Le week-end dernier, c’était le 8 mars, ou plutôt la journée internationale des droits des femmes, aussi, je me suis dit tiens, et si on se racontait une histoire en lien avec le pouvoir, en l’occurrence, le pouvoir politique. 

Ça tient à deux éléments, le premier, c'est que les municipales, c’est dans un an et quand on regarde les chiffres de la parité en politique, on peut s’inquiéter — ben oui parce que dans tous les scrutins où la parité n’est pas obligatoire, c’est-à-dire 50% de femmes, 50% d’hommes, il y a en moyenne 2 femmes pour 10 postes. Un texte sera d’ailleurs étudié bientôt à l’assemblée nationale pour rendre les municipales plus égalitaires, notamment dans les villes de moins de 1000 habitants. Alors c’est un vrai sujet de — le mot est difficile en ces temps troublés — démocratie ! 

D’ailleurs, vous savez depuis quand les femmes ont le droit de vote et sont elles-mêmes éligibles ? En 1944 !  Et c’est là mon second point : si j’ai envie de vous parler de politique ce midi, c’est que cette année est particulière pour nous en Bretagne, avec le centenaire de l’élection de Joséphine Pencalet au conseil municipal de Douarnenez.

Sauf que le droit d’être élue, c'était en 1944, alors comment Joséphine Pencalet a pu être élue dès 1925 ? C’est là que réside toute l’affaire que je m’en vais vous narrer pour parler un peu d’autre chose que de Trump, etc. 

Joséphine Pencalet, au départ, c’est une ouvrière, née à Douarnenez en sud Finistère. Sa vie la mène en région parisienne et, au décès de son mari, elle revient à Douarn en 1923. Le temps de trouver un poste à la conserverie Amieux, une grève éclate en novembre 1924. C’est la révolte des sardinières, la grève des Penn Sardin - comprenez les têtes de sardine. 

C’est comme ça qu’on appelait les ouvrières dans les usines de conservation de sardines. Car les métiers étaient très genrés à l’époque : les hommes à la mer, les femmes ouvrières. Bon ça n’a beaucoup changé en fait. 

Cette grève, portée par les femmes, va subir toutes les violences et nourrir l’image de Douarnenez. Joséphine n’est pas la plus charismatique, la plus visible, mais elle est hyper engagée et sera remarquée. Alors, sans formation préalable - mais c’est encore le cas aujourd’hui n’est-ce pas - on lui propose de l’intégrer à une liste pour les municipales. Et ceci permet à une dizaine de femmes d’être élues en France, dont notre chère Joséphine.

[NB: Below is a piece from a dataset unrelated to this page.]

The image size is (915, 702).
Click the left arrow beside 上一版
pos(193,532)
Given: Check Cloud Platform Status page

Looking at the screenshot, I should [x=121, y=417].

Sauf que c’est illégal : Joséphine est élue en mai et dès novembre 1925 son élection est invalidée par le Conseil d’État. Elle retournera à son quotidien et surtout, elle s’éloignera totalement de la politique. 

Quelles leçons peut-on tirer de cette histoire ?

D’abord, que les femmes ont toujours été présentes dans toutes les luttes sociales, et c’est important de le rappeler parce qu’en dehors de la Marianne, toujours représentée à moitié à poil d’ailleurs et dont on croit à tort qu’elle représente La Révolution française, dans le tableau La liberté guidant le peuple d’Eugène Delacroix alors qu’il s’agit du soulèvement parisien des trois glorieuses, eh bien, on voit peu les femmes. On peut même dire qu’elles sont plutôt invisibilisées par l’histoire. En ce qui concerne la révolte des Penn Sardin, aucune excuse, c’est une grève de femmes d’ailleurs peu soutenir par les hommes au départ. 

Et puis, il y a une sorte d’anachronisme concernant Joséphine Pencalet. Beaucoup ont tenté de l'ériger en héroïne féministe. Et c’est là qu’interviennent les travaux très intéressant de La journaliste Anne Gouérou et de Fanny Brugnon, historienne, chercheuse et maîtresse de conférences l’Université Rennes 2.

De féminisme, Joséphine Pencalet ne s’en réclamait pas. Ça n’était pas son sujet. En ça, la grève des Penn Sardin est une grève de femmes et pas une grève de féministes.

Mais faut-il se revendiquer d’être féministe pour pratiquer un engagement féministe ? La grève des Penn Sardin et le parcours engagé de Joséphine Pencalet répondent à cette question : non. Ce qui est féministe, c’est la lutte pour les droits des femmes et pour l’égalité, bref pour la justice sociale. Or, c’est exactement ce qu’ont pratiqué les Penn Sardin en revendiquant un salaire plus juste et en se faisant entendre dans leurs réalités de femmes. 

Si ces sujets vous intéressent, voici quelques idées de sorties et conseils lecture : 

  • On est en plein milieu du Festival Sous les paupières des femmes qui se passe dans toute la communauté d’agglomération de Quimperlé. Au sujet de la place des femmes en politique, toujours en se projetant vers 2026 et même, 2027, j’y donnerai une conférence ce jeudi. Toutes les infos sur le festival Sous les paupières des femmes et ses nombreux événements, sont à retrouver sur le site quimperle.bzh
  • Pour ce qui est de l’histoire de Joséphine Pencalet, des Penn Sardin et de leur lutte, il y a ces livres :

Fanny Bugnon, L’Élection interdite : Itinéraire de Joséphine Pencalet, ouvrière bretonne

Anne Crignon, Une belle grève de femmes: Les Penn sardin Douarnenez, 1924

Et bien sûr le documentaire d'Anne Gouérou qui s’appelle « Joséphine Pencalet, une pionnière » qu’on peut retrouver sur le site BED.BZH

Je terminerai en vous racontant, parce que l’actualité du monde nous percute forcément toutes et tous, ce que m’a dit ma grand-mère un jour : « Quand je suis née en 1929, j’étais une citoyenne de 3e zone parce que je n’avais ni le droit de voter, ni celui de contrôler mon corps. Quand ta mère est née en 1955, elle était une citoyenne de seconde zone parce qu’elle pouvait voter, mais pas contrôler son corps. Toi, tu es une citoyenne de 1ʳᵉ catégorie et c’est parce que tout ça est toujours très fragile qu’il faudra que tu ne lâches jamais rien ».